See also: known issues.

Configuration

To configure event correlation rules globally:

  • Go to ConfigurationEvent correlation
  • Click on Create correlation to the right (or on the correlation name to edit an existing rule)
  • Enter parameters of the correlation rule in the form

correlation_rule.png

All mandatory input fields are marked with a red asterisk.

Parameter Description
Name Unique correlation rule name.
Type of calculation The following options of calculating conditions are available:
And - all conditions must be met
Or - enough if one condition is met
And/Or - AND with different condition types and OR with the same condition type
Custom expression - a user-defined calculation formula for evaluating action conditions. It must include all conditions (represented as uppercase letters A, B, C, ...) and may include spaces, tabs, brackets ( ), and (case sensitive), or (case sensitive), not (case sensitive).
Conditions List of conditions, as selected from the New condition field.
New condition Select conditions upon which events are correlated and click on Add. The following conditions are available:
Old event tag - match new event to the old event(s) that has the corresponding old event tag
New event tag - match new event that has the corresponding event tag to old event(s)
New event host group - match new event that belongs to the corresponding host group to old event(s)
Event tag pair - match new event to the old event(s) if the values of the specified tags in both events match. Tag names need not match.
This option is useful for matching runtime values, which may not be known at the time of configuration (see also Example 1)
Old event tag value - match new event to the old event(s) that:
= - has the corresponding old event tag value
<> - does not have the corresponding old event tag value
like - has the corresponding string in the old event tag value
not like - does not have this string in the corresponding old event tag value
New event tag value - match new event to old event(s) if the new event:
= - has the corresponding new event tag value
<> - does not have the corresponding new event tag value
like - has the corresponding string in the new event tag value
not like - does not have this string in the corresponding new event tag value
Description Correlation rule description.
Enabled If you mark this checkbox, the correlation rule will be enabled.
  • Select the operation of the correlation rule in the form

Parameter Description
Operations List of operations, selected from the New operation field.
New operation Select operation to perform when event is correlated and click on Add. The following operations are available:
Close old events - close old events when a new event happens. Always add a condition based on the old event when using the Close old events operation or all existing problems could be closed.
Close new event - close the new event when it happens

Because misconfiguration is possible, when similar event tags may be created for unrelated problems, please review the cases outlined below!
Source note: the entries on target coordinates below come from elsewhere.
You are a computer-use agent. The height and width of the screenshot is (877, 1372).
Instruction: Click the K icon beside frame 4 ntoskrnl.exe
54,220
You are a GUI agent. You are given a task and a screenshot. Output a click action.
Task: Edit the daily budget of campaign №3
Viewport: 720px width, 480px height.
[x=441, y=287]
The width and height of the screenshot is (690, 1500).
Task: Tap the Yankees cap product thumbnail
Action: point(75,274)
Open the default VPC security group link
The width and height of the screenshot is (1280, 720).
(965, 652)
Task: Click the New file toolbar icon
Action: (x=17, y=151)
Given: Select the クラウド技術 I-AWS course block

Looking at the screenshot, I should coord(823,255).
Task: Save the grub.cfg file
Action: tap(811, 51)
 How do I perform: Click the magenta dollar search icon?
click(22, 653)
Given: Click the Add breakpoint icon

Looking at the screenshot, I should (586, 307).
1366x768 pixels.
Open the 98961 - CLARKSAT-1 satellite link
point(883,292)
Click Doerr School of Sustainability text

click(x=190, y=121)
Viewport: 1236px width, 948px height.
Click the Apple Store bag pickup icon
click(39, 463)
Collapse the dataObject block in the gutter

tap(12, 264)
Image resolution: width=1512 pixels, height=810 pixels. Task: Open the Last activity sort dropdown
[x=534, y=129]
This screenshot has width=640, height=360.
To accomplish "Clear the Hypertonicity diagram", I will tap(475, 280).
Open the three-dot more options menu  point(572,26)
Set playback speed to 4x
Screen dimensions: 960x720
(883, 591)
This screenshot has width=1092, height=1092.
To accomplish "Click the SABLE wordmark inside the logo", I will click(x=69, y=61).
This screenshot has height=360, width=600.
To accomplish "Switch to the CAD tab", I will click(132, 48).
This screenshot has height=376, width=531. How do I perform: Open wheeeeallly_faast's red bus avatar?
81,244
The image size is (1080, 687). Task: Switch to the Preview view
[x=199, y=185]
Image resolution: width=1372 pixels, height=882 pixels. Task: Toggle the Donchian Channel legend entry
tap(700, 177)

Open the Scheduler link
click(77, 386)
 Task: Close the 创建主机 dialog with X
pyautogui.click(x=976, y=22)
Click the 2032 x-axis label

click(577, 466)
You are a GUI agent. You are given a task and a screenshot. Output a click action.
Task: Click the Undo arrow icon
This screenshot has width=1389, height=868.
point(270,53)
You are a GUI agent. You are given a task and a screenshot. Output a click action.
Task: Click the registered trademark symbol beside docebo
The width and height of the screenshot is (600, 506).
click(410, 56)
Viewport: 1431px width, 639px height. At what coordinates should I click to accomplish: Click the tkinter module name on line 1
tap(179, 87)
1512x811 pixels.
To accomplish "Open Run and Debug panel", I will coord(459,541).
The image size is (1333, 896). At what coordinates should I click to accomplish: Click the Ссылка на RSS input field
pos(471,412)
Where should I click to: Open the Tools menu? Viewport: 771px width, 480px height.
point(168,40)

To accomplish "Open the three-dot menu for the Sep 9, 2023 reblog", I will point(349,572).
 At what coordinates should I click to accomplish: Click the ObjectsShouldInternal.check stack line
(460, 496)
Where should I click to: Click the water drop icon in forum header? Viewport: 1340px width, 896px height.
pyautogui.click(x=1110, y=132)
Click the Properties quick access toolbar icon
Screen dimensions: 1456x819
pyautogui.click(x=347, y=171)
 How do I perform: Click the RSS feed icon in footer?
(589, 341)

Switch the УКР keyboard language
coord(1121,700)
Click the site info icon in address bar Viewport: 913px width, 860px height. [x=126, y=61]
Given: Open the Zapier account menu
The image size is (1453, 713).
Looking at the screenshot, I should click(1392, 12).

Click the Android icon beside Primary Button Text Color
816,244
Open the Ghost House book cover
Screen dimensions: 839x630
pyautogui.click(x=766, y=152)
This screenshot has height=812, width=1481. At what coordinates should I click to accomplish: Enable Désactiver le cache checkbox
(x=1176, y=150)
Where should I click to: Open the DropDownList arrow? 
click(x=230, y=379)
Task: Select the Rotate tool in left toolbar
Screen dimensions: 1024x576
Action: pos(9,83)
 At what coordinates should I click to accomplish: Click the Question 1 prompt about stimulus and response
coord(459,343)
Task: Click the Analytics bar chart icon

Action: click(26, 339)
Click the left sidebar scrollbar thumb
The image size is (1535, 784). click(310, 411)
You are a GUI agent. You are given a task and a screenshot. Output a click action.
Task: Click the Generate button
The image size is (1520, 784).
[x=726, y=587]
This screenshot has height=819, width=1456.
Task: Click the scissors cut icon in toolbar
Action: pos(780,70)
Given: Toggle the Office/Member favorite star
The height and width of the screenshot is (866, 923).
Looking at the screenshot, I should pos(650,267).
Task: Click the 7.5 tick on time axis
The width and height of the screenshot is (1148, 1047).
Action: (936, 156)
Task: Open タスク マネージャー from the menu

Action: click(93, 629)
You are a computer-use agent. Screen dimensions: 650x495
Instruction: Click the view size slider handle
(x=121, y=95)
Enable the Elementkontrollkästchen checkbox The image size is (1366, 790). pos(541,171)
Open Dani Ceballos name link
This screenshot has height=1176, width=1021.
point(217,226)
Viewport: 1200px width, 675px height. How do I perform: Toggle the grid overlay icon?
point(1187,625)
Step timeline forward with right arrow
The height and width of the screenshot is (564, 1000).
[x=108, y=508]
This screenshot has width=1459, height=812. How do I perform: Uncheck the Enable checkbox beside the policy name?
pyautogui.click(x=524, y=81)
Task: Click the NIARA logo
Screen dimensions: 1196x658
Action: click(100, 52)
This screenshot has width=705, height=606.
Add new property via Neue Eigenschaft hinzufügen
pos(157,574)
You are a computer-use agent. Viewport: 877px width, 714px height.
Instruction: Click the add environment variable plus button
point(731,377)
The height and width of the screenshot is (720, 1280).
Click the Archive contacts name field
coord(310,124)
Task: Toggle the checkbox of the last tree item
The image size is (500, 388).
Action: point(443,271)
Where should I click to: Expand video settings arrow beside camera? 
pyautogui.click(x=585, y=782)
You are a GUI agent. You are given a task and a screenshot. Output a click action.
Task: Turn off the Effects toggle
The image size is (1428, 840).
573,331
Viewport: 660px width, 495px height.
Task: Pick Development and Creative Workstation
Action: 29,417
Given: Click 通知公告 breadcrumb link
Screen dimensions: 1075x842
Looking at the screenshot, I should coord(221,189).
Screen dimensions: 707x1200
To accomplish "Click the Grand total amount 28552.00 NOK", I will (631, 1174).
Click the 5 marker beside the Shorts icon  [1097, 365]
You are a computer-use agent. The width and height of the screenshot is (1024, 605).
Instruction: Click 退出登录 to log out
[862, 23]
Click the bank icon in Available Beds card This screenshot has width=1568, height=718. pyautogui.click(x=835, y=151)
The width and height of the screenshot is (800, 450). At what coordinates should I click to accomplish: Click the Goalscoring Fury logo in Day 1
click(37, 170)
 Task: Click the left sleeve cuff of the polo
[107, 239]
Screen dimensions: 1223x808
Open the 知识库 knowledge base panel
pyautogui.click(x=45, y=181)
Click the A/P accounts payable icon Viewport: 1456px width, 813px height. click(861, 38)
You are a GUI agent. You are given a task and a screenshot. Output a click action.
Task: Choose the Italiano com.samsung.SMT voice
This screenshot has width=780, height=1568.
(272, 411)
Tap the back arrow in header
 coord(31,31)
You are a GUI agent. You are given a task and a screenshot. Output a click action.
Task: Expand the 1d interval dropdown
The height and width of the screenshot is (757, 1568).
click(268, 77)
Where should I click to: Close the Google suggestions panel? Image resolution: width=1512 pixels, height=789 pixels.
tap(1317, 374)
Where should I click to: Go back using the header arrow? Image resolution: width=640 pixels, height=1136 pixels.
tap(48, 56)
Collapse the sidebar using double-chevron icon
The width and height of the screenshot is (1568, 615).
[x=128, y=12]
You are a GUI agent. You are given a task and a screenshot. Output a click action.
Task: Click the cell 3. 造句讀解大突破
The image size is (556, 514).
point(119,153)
  • Actual tags and tag values only become visible when a trigger fires. If the regular expression used is invalid, it is silently replaced with an *UNKNOWN* string. If the initial problem event with an *UNKNOWN* tag value is missed, there may appear subsequent OK events with the same *UNKNOWN* tag value that may close problem events which they shouldn't have closed.
  • If a user uses the {ITEM.VALUE} macro without macro functions as the tag value, the 255-character limitation applies. When log messages are long and the first 255 characters are non-specific, this may also result in similar event tags for unrelated problems.

Examples

Example 1

Stop repetitive problem events from the same network port.

This global correlation rule will correlate problems if Host and Port tag values exist on the trigger and they are the same in the original event and the new one.

This operation will close new problem events on the same network port, keeping only the original problem open.